The value range for water quality index categories has been assigned by checking the weight-age given to wells in the quality index calculation i.e. the WQI =0 to 50 means the water is safe for human consumption and the values exceeding 50 are not safe for consumption as all parameters are crossing specified limits of water quality for human consumption.

The results in Table 5 show that every method would generate a different value range of water quality indexes. It would be difficult to standardize the value range of WQI. In this work we have shown that one equation reduces the value range while the other increases it.

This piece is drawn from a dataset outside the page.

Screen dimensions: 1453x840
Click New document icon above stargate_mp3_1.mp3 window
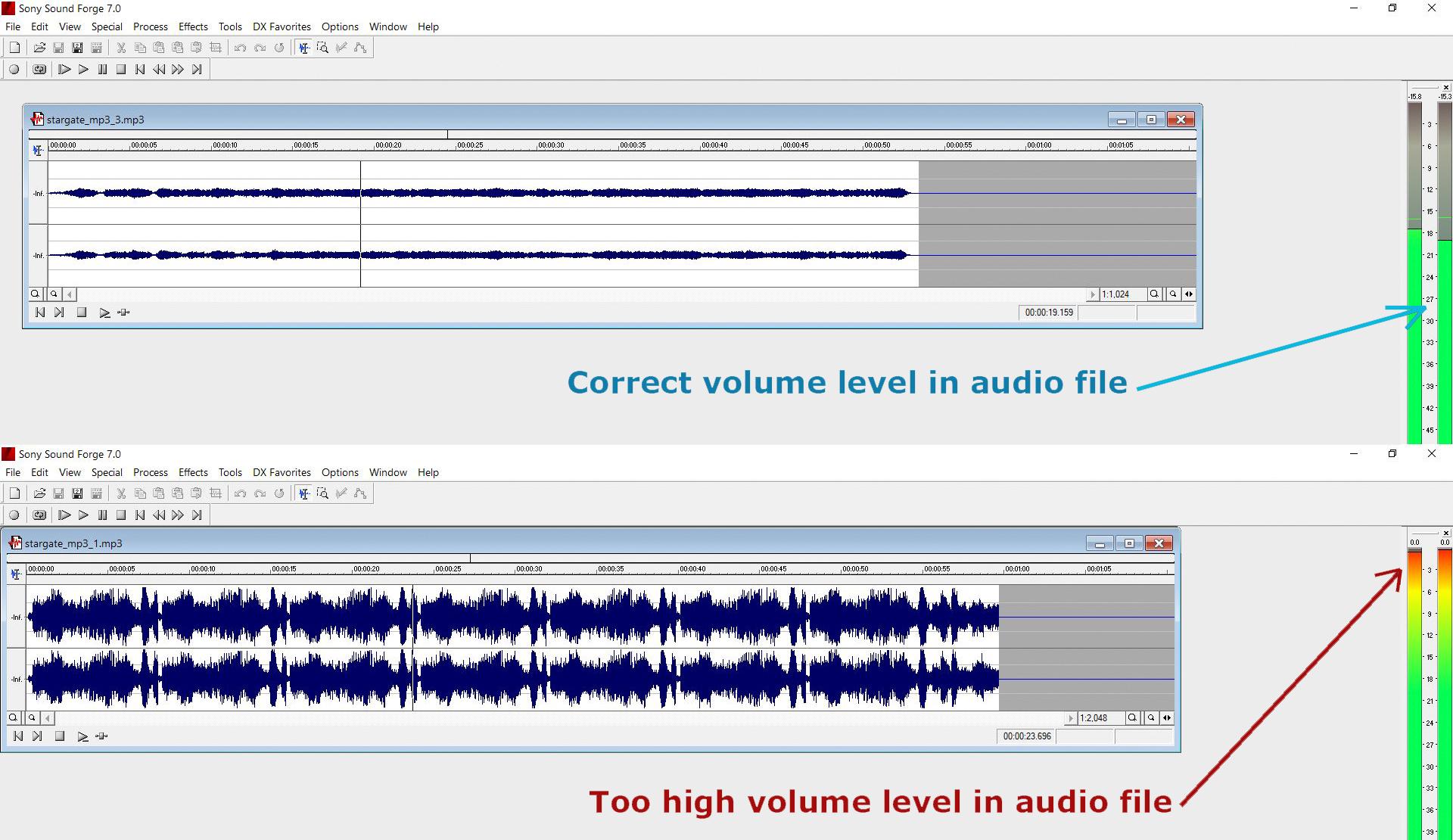pyautogui.click(x=14, y=493)
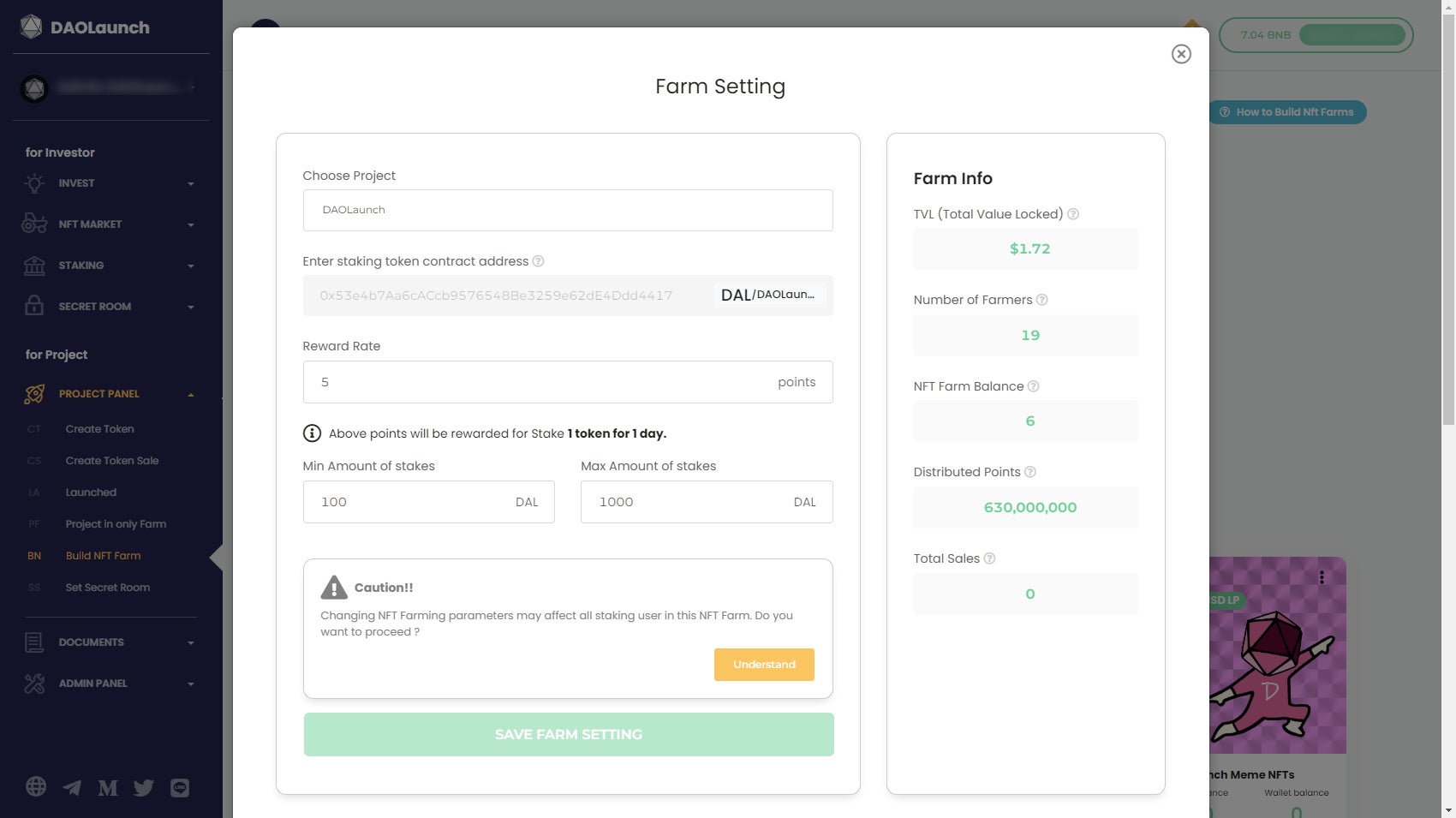
Task: Open the NFT card three-dot menu
Action: click(1322, 577)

The comparison of the 2 different WQI derived from two different sets of equations shows that the pattern is the same for water quality during pre and post monsoon from one set of eq. (The location having low values of WQI from one set of eq. also has low WQI from another set of eq.; but there is offset present between them). The location having a high WQI value in Case 1 also showed high WQI values in Case 2 (Fig 7a and 7b).

Table 6 indicated positive correlation among the physico-chemical parameters ranging from 0.0059 to 0.956. Clustering indicates that turbidity is associated with colour, TDS is associated with Nitrate and Fluoride is associated with pH. The negative correlation in cluster might indicating the different origin. The correlation matrix shows that there is a direct relation between the following, viz. Turbidity and Colour, TDS and Nitrate and Fluoride and pH. Other parameters have either low correlation or negative correlation. From this high correlation of parameters we can suggest the elements of correlation matrix as having a value of more than 0.35 which are responsible for the bad water quality of water in the study area. Only 3 elements of the correlation matrix from 8 are responsible for bad water quality.

 

Fig06
Figure 6: Water Quality Index (case II) of groundwater samples location for Pre & Post Monsoon duration.

 

Fig07a
Figure 7a: Water Quality Index (case 1 & Case 2) of groundwater samples location for Pre Monsoon duration.

 

Fig07b
Figure 7b: Water Quality Index (case 1 & Case 2) of groundwater samples location for Post Monsoon duration.

 

Tab06

 

Fig08
Figure 8: Dendrogram of groundwater samples Parameter.

 

Conclusion

The calculated WQI from the empirical formulas for the groundwater samples range from 0 to 789 in one case, and in another case the value ranges from 0 to 3,279 and falls within the Good (Acceptable), Bad and Very Bad (Rejected) class. Every method generated a different index range. The geographical information system delineated the area into good to very poor potential areas of groundwater quality and therefore proved to be a useful tool in mapping groundwater quality and analyzing the vulnerability of the population associated with bad quality. Hierarchal cluster analysis identified anthropogenic contamination and natural mineralization as the major processes controlling groundwater chemistry. It also helped in minimizing the parameters responsible for water quality. It is recommended that groundwater quality monitoring should be encouraged in order to ensure groundwater quality protection and conservation. The pattern of WQI for the study area is very similar from the 2 different set of equations used.